Pourquoi cette réponse n’est pas un simple « coup de pouce »

Derrière les annonces, il y a une réalité très concrète. Dans la pêche, le carburant peut représenter l’un des premiers postes de dépense. Dans le transport routier, il pèse déjà plus de 25 % des coûts d’exploitation selon le ministère. Dans le bâtiment, les engins, les chantiers dispersés et les tournées font vite monter la facture. Dans ces métiers, quelques centimes de plus au litre suffisent à rogner les marges.

Le gouvernement fait donc un choix de ciblage. Les aides vont d’abord vers les entreprises les plus exposées, celles qui ont peu de marge de manœuvre et peu d’alternatives immédiates. Pour elles, l’aide agit comme un amortisseur.

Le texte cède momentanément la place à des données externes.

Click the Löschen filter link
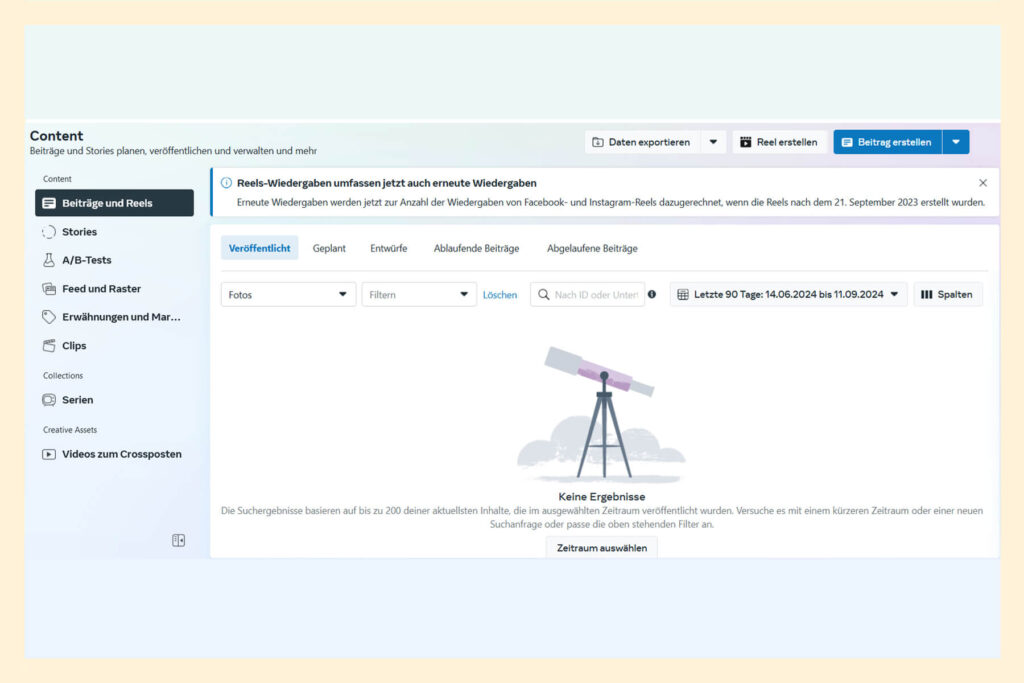 (x=500, y=295)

Pour les grandes entreprises intégrées, en revanche, l’effet est moins décisif, car elles disposent souvent d’achats groupés, de contrats de couverture ou d’une capacité de négociation supérieure. À l’autre bout de la chaîne, les salariés qui font chaque jour la route peuvent espérer un soutien plus large via la prime transport, à condition que leur employeur la mette bien en place.

Le gouvernement refuse toutefois de toucher aux taxes sur les carburants. Sébastien Lecornu a rejeté l’idée d’une baisse de fiscalité sur des produits importés du Golfe, d’Algérie ou d’ailleurs, jugeant cette option contraire à la logique d’indépendance énergétique. Il écarte aussi, pour l’instant, les pistes défendues par la gauche et le Rassemblement national : taxe sur les profits de TotalEnergies, blocage des prix ou baisse des taxes pétrolières. C’est un point de rupture politique net. Les ménages et les professionnels paieraient moins vite à la pompe, mais l’État perdrait une recette importante et enverrait un signal contraire à la transition.

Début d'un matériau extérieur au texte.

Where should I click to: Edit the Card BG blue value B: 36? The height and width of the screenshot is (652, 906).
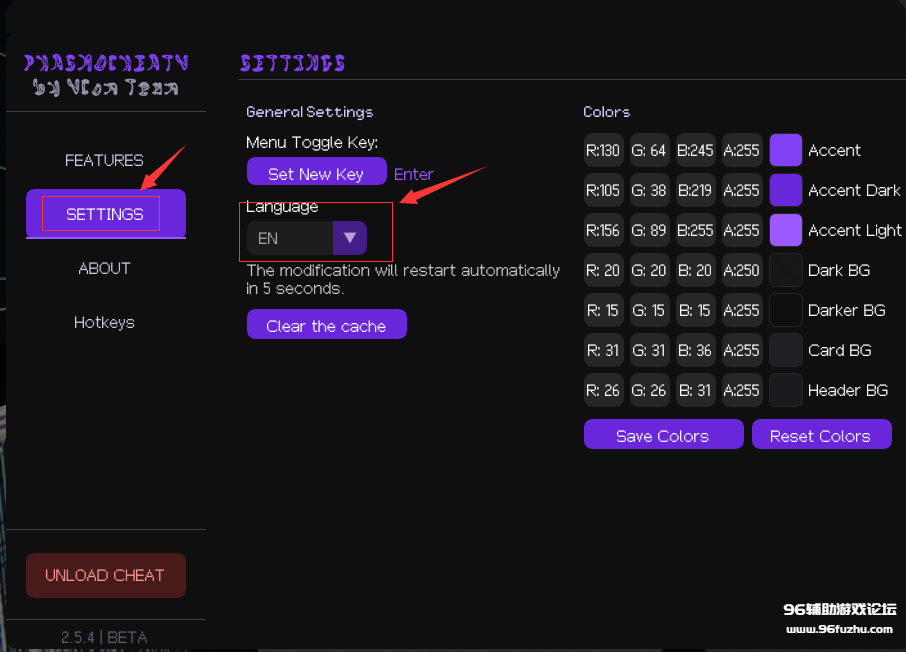coord(695,350)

Les critiques ne portent pas sur le principe, mais sur le périmètre

Face à cette ligne, les critiques ne manquent pas. À l’Assemblée nationale, un député a déjà signalé que certains professionnels itinérants restaient hors du plan d’urgence. Le reproche est classique : l’aide vise les secteurs les plus visibles, mais elle laisse de côté des activités plus diffuses, des artisans, des commerciaux, des indépendants ou des petites structures qui absorbent aussi la hausse sans beaucoup de filets.

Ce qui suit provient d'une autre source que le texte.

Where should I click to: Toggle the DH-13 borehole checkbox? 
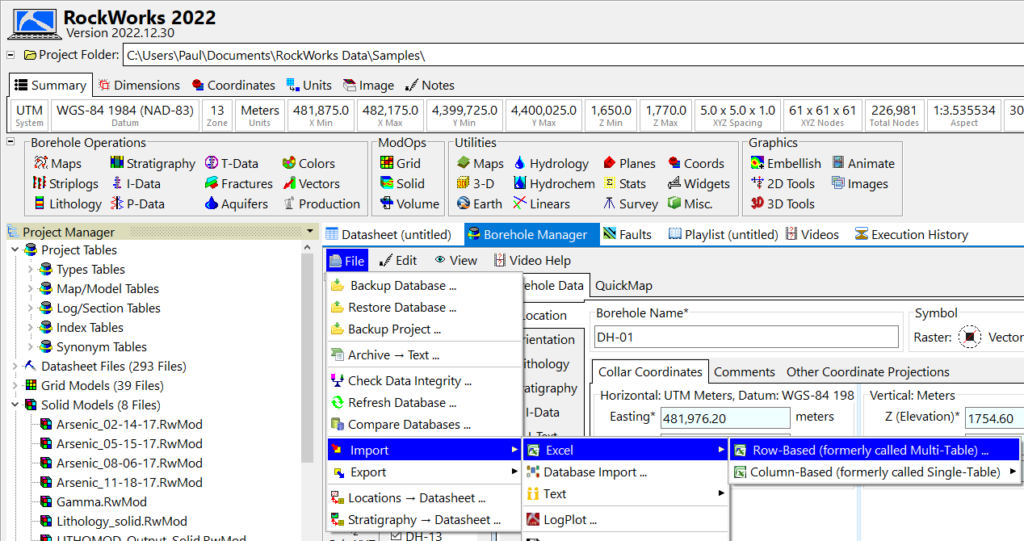click(398, 537)
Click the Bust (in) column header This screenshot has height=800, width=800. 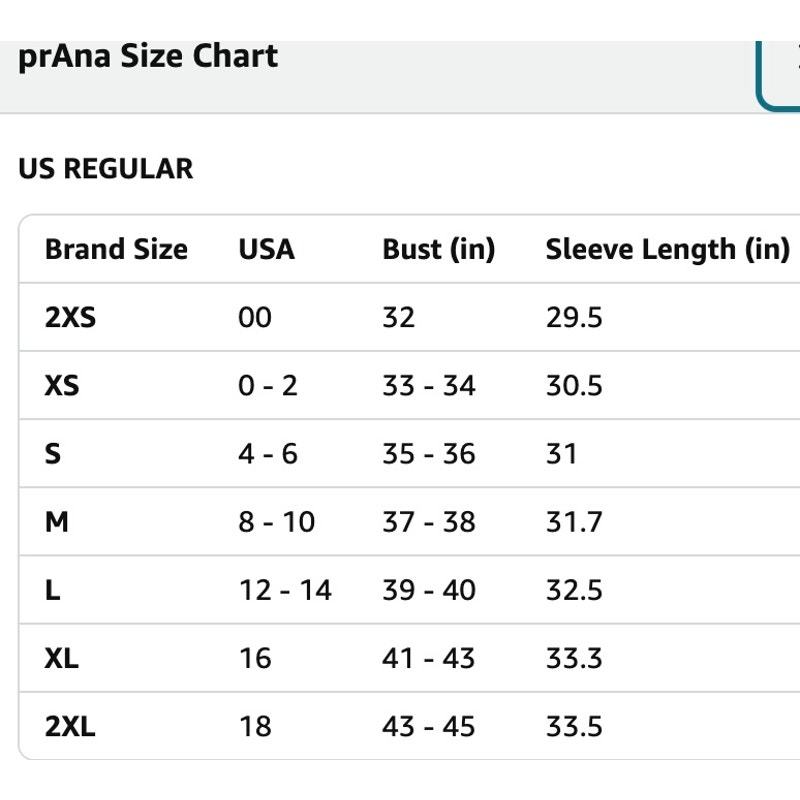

Du côté des entreprises pétrolières, la réponse est tout aussi nette. TotalEnergies conteste l’idée d’une taxation supplémentaire des « superprofits » et estime qu’une même taxation, au niveau du pays consommateur, reviendrait à ignorer la logique fiscale internationale. Autrement dit, l’entreprise défend sa position de producteur et de distributeur global, tandis que ses opposants y voient une rente qui pourrait être davantage mise à contribution en période de crise. Les deux lectures reposent sur des intérêts opposés, et c’est précisément pour cela que le débat reste explosif.

Le fond du dossier, lui, est simple : qui absorbe le choc quand le pétrole flambe ? L’État peut amortir, les employeurs peuvent compenser, les distributeurs peuvent plafonner temporairement. Mais à la fin, la facture se répartit toujours entre budgets publics, marges d’entreprise et pouvoir d’achat. Plus la crise dure, plus cette répartition devient politique.

Ce qu’il faut surveiller maintenant

Dans les prochains jours, il faudra suivre deux choses. D’abord, la mise en œuvre effective des guichets d’aide, car c’est là que se joue l’accès réel aux dispositifs. Ensuite, la réaction des secteurs non couverts ou partiellement couverts, qui pourraient demander un élargissement du périmètre. Si la flambée persiste, la pression reviendra vite sur Matignon : prolonger les aides, les durcir, ou accepter que la hausse du carburant se répercute davantage sur les prix finaux et sur les revenus des plus exposés.